No consolidated understanding.
No shared sense of what “done” even meant.
So the first thing I had to do was just… see it. All of it. I sat down and untangled every project, every deadline, every promise, every dependency. And once the full picture came together, the truth was harsh and simple:
A team of four engineers was on the hook to deliver twenty to thirty complex, custom, interactive ad experiences—on a brand-new platform—within thirty days.
No human team could do that.
And yet, we were on the hook for exactly that.
Changing the wheels on the bus as it drives down the road
Once you understand the scope of the mess, the next job is to reclaim the story. In an overcommitted, misaligned system, every group creates its own version of reality.
Sales tells the client one story.
Creative tells Engineering a completely different one.
Engineering keeps its head down because speaking up feels pointless.
So I stepped into the center and became the single point of integration—the clearinghouse for every requirement, every change request, every risk, and every question. Not because I enjoy centralizing control, but because the system had become unmanageable without it.
Then came the cold reality of expectation-resetting.
I had to go back to Creative and talk plainly about what the platform could actually do. They had envisioned beautiful cinematic moments, but we needed to reroute those ideas into something technically feasible.

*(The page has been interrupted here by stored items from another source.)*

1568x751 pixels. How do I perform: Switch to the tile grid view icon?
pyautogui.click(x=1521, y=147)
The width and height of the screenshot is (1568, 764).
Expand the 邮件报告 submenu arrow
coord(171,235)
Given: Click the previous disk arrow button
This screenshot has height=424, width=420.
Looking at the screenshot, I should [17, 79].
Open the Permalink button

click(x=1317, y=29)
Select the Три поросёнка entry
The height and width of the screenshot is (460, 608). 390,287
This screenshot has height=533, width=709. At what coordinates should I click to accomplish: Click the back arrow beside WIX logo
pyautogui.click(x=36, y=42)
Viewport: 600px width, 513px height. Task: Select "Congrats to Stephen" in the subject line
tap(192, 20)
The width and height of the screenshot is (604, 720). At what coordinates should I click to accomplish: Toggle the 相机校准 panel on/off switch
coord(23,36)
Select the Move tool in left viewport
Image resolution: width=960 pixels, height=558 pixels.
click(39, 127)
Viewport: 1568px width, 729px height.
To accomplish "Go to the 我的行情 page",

Creative needed to recalibrate what they told Sales.
Sales needed to recalibrate what they told the client.
And I needed to protect Engineering so they could stay alive long enough to deliver anything at all.
These conversations were not fun. They were not quick. They were not one-and-done. They required pulling people back to reality without crushing their creativity or undermining their credibility. And at every step, we had to reinforce that this wasn’t about who was right—it was about what was possible.
We eventually got to a shared view of the work, but only because someone finally forced all the threads into one story.
Stitching the Team Back Together—Just Enough to Survive
Here’s the part people don’t like to talk about: very often, when a cleaner is brought in, the technical mess is just a symptom. The real wound is cultural.
This team struggled with the basics of working together. There was very little trust. People weren’t aligned around shared rituals, shared goals, or even shared definitions of success. Relationships were strained or nonexistent. We didn’t even have meetings together. And leadership, frankly, wasn’t prepared to tackle the deeper misalignment.
But we got the work done. We delivered every project. Some were late. Some were barely held together with duct tape and grit. But every client got something they wanted. Maybe not all they were promised, but enough.
That’s what cleaners do. Just enough to set things right.
But stabilizing isn’t the same thing as healing.
What this team truly needed was leadership alignment, cultural repair, shared vision, and a real operating model—none of which were in place, and none of which the organization was willing to slow down and build. They wanted relief, not transformation.
So yes, we survived the immediate crisis. But the system didn’t evolve. And eventually, predictably, it unraveled.
The Real Lesson: Bring the Right Voices In Before You Need a Cleaner
If there’s a lesson here, it’s not “Creative should stop dreaming” or “Engineering should work faster” or “Sales should be more careful.”
The lesson is much simpler:
If you’re making commitments on behalf of another team, they need a seat at the table.
If you’re thinking about cool things, collaborate with technical teams to understand what’s feasible. If you’re designing an experience, invite Creative to shape the feel and flow. If you’re negotiating with a client, bring all dependent groups into the room so they hear the stakes and the constraints firsthand.
This isn’t about hierarchy. It’s about collaboration and respect.
Know your lane.
Know your partners’ lanes.
And remember that all of this—every pitch, every line of code, every creative flourish—is ultimately in service of someone outside your team.
If you work that way, you won’t need a cleaner to force accountability. The team becomes accountable to itself.